-- Start of The data --

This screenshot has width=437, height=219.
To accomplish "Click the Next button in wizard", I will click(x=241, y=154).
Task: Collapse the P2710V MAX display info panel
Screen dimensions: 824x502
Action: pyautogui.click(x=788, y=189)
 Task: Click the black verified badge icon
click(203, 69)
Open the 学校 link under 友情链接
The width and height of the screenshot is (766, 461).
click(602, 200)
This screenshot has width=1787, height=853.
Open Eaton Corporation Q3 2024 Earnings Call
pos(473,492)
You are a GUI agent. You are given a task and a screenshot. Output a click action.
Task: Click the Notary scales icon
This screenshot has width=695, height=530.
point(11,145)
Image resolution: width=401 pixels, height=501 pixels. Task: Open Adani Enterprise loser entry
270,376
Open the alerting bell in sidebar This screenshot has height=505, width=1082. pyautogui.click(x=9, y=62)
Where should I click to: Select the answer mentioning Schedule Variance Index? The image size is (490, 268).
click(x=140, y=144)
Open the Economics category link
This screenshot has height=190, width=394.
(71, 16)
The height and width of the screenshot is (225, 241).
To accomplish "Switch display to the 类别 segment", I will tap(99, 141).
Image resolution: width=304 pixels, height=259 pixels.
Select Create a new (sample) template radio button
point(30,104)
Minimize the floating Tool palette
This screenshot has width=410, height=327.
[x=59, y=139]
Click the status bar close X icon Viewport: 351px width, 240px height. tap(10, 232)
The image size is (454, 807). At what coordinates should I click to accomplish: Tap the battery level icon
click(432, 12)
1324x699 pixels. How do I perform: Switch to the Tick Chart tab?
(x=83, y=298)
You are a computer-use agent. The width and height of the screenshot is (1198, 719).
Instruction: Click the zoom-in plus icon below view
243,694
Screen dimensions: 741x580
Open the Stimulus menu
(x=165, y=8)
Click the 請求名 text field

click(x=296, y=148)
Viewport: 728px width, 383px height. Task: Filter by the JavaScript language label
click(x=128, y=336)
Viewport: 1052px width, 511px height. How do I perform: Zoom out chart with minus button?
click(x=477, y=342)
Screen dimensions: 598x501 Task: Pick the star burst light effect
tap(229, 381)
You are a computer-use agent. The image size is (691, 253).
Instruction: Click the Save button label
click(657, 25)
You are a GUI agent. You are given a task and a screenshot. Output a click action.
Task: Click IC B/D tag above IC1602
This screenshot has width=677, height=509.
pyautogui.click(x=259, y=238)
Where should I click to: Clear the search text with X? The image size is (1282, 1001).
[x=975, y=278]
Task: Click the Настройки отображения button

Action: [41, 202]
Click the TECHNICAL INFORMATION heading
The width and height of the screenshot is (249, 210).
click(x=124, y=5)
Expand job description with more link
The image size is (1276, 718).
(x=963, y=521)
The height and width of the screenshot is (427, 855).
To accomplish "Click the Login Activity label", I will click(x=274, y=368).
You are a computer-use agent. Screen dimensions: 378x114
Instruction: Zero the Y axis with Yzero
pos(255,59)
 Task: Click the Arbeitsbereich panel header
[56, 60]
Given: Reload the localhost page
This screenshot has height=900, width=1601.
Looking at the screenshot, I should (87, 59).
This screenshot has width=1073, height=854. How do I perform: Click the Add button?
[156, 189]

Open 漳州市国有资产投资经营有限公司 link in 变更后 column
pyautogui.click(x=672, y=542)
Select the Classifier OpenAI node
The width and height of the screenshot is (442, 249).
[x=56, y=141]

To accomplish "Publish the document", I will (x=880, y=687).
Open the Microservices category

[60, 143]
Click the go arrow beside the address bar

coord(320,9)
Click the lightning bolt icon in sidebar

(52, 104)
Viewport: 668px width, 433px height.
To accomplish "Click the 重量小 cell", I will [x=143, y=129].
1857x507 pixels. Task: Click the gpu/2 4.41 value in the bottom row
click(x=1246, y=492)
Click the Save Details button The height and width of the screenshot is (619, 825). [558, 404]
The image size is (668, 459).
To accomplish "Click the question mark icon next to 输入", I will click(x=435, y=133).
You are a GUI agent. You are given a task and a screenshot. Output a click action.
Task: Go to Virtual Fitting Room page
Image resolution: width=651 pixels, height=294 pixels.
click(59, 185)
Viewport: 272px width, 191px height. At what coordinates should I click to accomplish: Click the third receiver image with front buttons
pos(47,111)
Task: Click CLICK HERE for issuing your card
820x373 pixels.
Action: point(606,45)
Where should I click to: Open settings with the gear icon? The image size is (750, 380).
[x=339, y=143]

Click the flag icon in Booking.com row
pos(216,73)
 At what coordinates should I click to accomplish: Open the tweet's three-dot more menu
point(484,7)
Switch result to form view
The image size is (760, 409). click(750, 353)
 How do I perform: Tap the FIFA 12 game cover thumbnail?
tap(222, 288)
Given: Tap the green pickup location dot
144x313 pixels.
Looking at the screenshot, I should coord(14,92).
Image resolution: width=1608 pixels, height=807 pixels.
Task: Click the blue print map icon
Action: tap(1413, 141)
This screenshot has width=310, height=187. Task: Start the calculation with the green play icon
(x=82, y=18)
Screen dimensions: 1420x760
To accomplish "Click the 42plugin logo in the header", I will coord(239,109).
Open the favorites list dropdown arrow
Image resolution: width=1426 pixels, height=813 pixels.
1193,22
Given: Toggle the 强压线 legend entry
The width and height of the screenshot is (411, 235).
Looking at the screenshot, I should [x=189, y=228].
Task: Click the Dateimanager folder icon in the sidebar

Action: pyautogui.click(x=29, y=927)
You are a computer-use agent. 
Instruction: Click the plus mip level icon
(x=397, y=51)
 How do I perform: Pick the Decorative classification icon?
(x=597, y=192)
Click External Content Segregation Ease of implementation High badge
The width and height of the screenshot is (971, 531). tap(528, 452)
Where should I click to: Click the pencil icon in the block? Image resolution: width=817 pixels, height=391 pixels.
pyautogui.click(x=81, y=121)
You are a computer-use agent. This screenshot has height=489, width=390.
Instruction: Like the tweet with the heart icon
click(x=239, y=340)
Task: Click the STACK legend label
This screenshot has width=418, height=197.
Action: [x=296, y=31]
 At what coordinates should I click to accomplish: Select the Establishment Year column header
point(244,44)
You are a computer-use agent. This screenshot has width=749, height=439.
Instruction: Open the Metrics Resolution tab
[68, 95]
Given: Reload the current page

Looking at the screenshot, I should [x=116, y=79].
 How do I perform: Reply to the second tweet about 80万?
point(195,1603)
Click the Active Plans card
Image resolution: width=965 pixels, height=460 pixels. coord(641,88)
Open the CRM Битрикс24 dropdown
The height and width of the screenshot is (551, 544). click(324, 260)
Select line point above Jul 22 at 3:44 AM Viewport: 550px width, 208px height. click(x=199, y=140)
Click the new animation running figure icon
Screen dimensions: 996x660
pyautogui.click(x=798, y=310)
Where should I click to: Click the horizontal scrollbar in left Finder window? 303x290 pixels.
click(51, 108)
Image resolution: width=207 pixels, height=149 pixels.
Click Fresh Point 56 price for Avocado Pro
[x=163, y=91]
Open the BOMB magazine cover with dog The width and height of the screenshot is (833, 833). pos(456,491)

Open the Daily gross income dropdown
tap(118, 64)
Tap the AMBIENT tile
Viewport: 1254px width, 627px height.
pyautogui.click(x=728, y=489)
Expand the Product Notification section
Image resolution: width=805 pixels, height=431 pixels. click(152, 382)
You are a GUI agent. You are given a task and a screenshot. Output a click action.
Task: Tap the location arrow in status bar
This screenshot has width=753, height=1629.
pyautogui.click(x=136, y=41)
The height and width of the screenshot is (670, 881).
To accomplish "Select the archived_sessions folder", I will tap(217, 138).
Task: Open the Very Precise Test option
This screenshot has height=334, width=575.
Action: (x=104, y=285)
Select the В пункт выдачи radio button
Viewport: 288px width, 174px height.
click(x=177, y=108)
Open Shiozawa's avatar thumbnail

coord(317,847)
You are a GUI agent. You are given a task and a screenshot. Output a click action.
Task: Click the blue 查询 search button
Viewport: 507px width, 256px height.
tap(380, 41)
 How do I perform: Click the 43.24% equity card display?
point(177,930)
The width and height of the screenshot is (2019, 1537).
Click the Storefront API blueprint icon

-- End of The data --

Quote the rows exactly, starting with the line containing "Switch result to form view" and going on through the line containing "tap(222, 288)".

▶ [Reply to the exercise]:
Switch result to form view
The image size is (760, 409). click(750, 353)
 How do I perform: Tap the FIFA 12 game cover thumbnail?
tap(222, 288)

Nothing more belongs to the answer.